6 months after deadline, many e-retailers lag in card data security

Six months after deadline for compliance, a large percentage of online merchants still haven’t complied with the data protection rules of MasterCard International, Visa U.S.A., American Express Co. and other major card brands, according to Protegrity Corp., a data security company.

In a recent survey of 150 online retailers, 26% of merchants said they hadn’t started the compliance process for the Payment Card Industry Data Security Standard despite a June 1, 2005, deadline set by Visa. In addition, 19% said they were just beginning the compliance process and 30% said they were in the middle of the assessment process needed to verify compliance.

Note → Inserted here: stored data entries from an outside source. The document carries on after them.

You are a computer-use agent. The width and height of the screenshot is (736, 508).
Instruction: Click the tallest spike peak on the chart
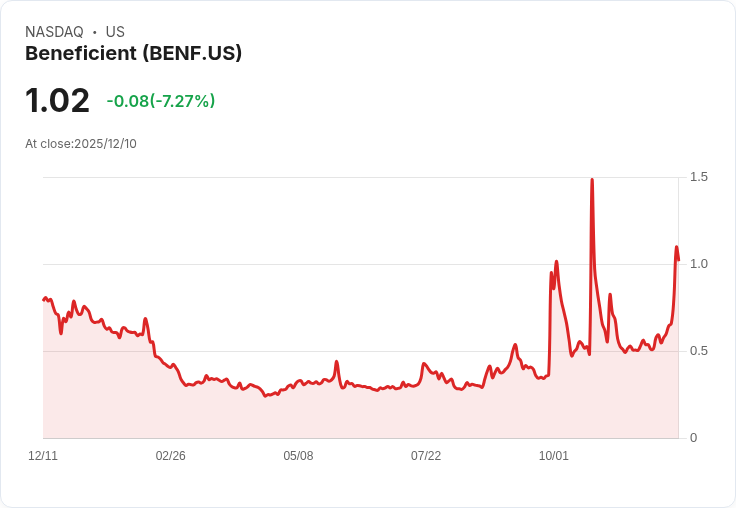point(592,180)
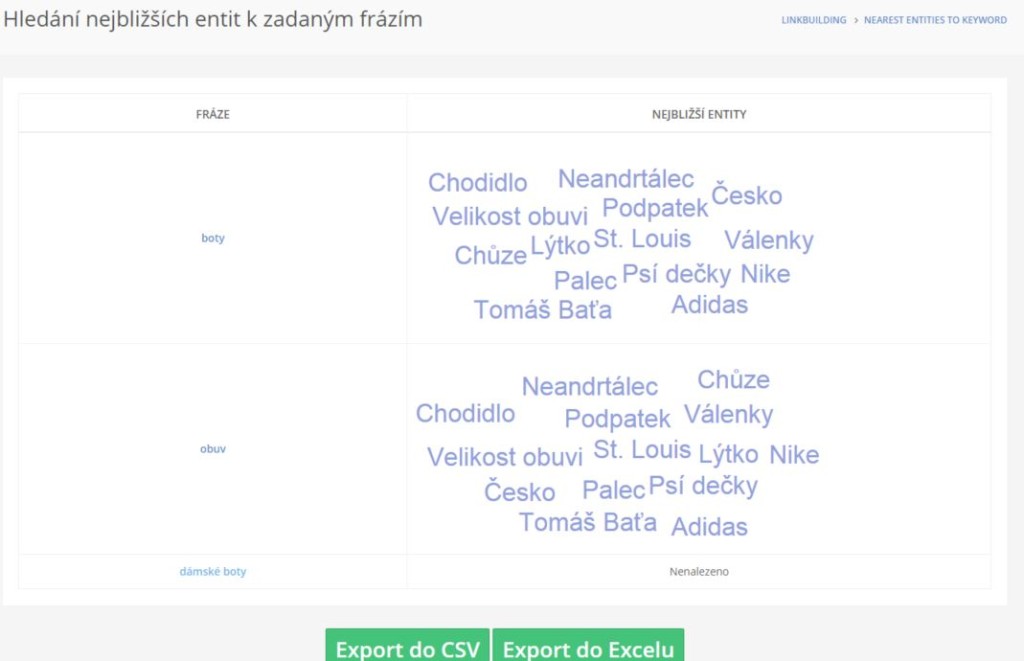Open the 'obuv' phrase link
The height and width of the screenshot is (661, 1024).
[213, 449]
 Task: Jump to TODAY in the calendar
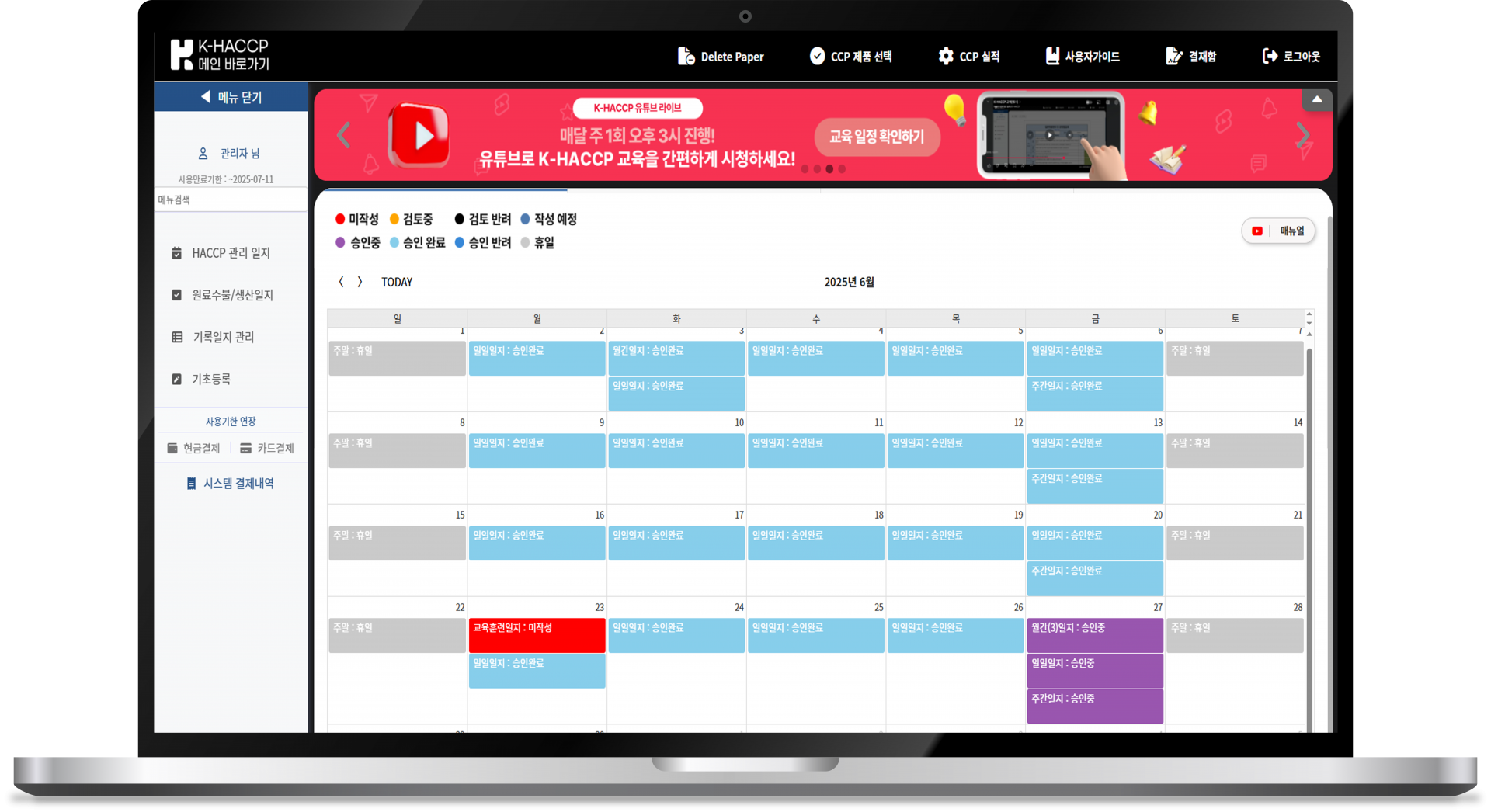tap(397, 283)
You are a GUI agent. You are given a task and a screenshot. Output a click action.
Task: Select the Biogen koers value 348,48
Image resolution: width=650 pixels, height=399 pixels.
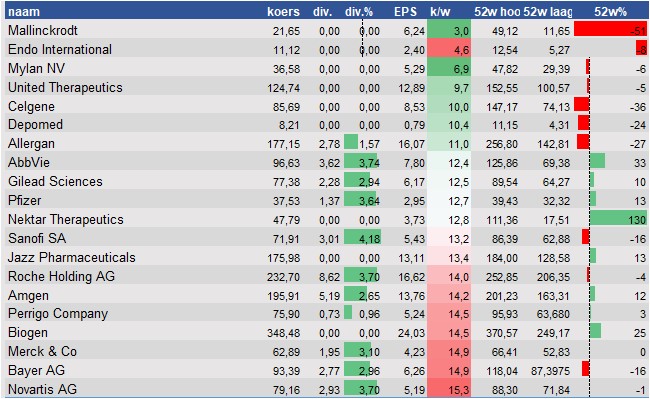(x=283, y=333)
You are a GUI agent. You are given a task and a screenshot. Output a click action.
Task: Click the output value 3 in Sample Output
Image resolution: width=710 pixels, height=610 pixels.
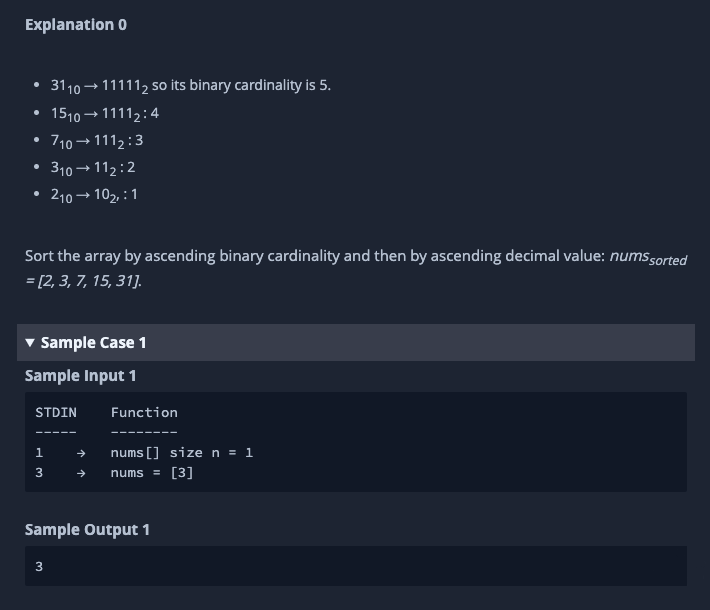(39, 566)
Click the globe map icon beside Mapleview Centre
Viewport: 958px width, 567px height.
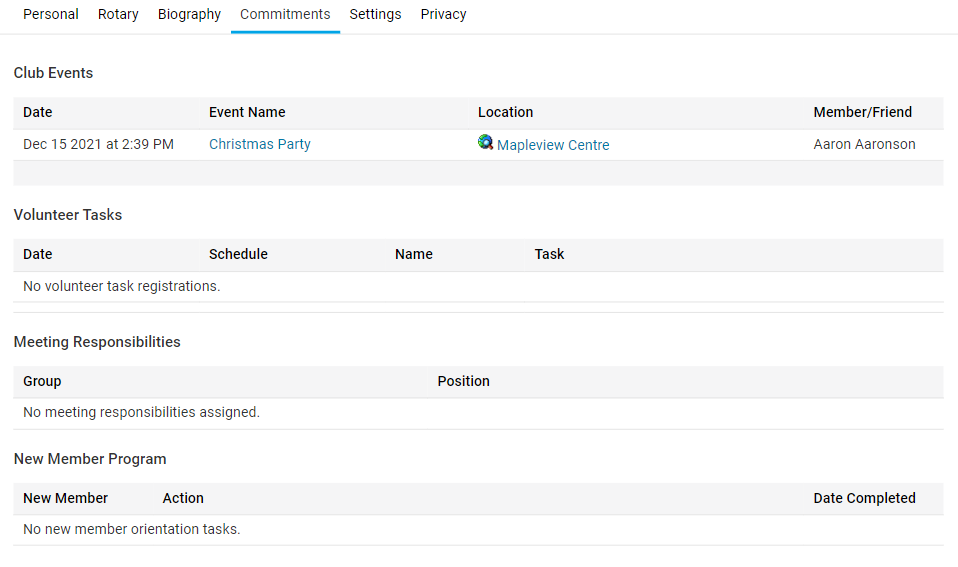tap(485, 143)
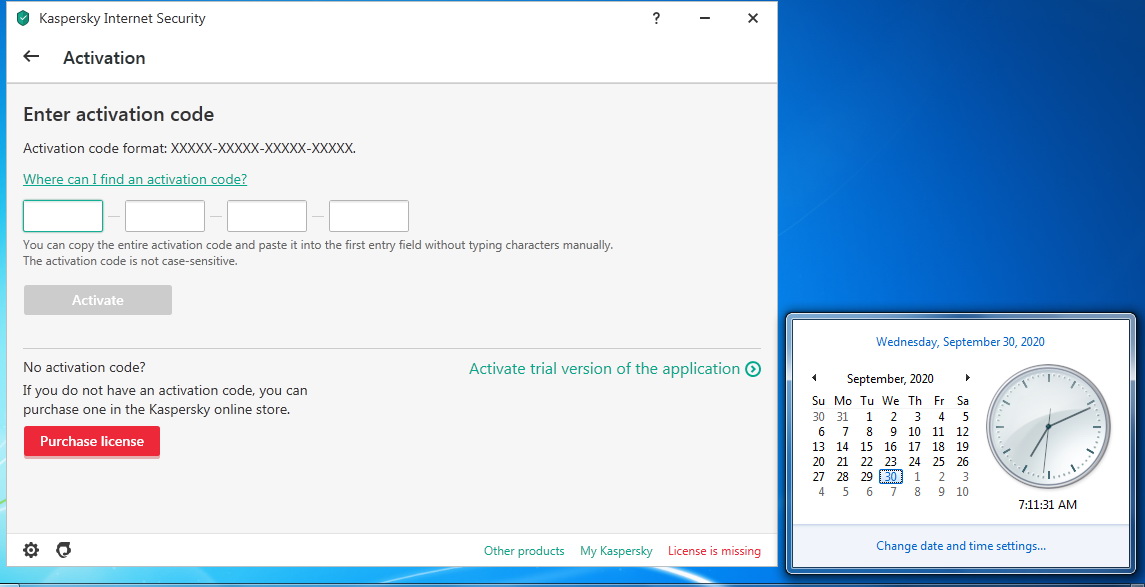
Task: Select September 15 in the calendar
Action: click(x=866, y=447)
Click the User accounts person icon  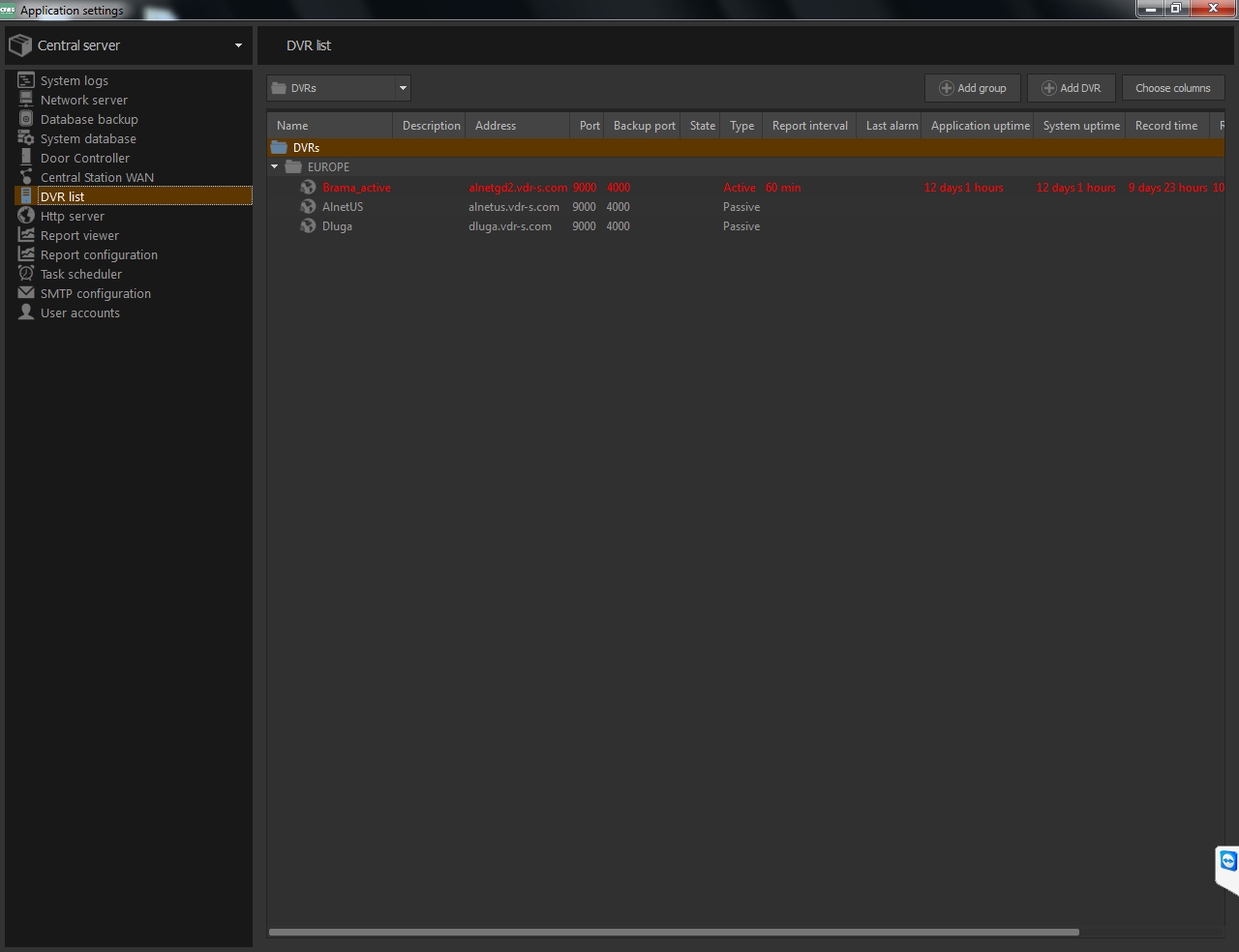tap(26, 312)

Only 3% of the online retailers responding to the survey said they had passed both the assessment and external scan needed to verify compliance, while 19% said they failed the assessment and were taking steps to comply with the PCI standards.

Although the survey didn’t ask merchants why they were slow to comply with the data protection standards, many of the retailers indicated they didn’t believe Visa and MasterCard would enforce the standards, says Paul Giardina, Protegrity vice president of marketing. “A lot of them didn’t think Visa and MasterCard were going to follow up,” Giardina says.

Visa and MasterCard were unavailable for comment.

However, retailers began to work towards compliance after Visa and American Express in October cut ties with CardSystems Solutions Inc., a card processor that failed to meet PCI standards, exposing confidential data on 40 million cardholder accounts, Giardina says.

The PCI standards outline what steps online merchants must take to protect customers’ confidential data, including credit card account numbers. Retailers that fail to implement PCI could face up to a $500,000 fine or could be permanently barred from accepting credit cards.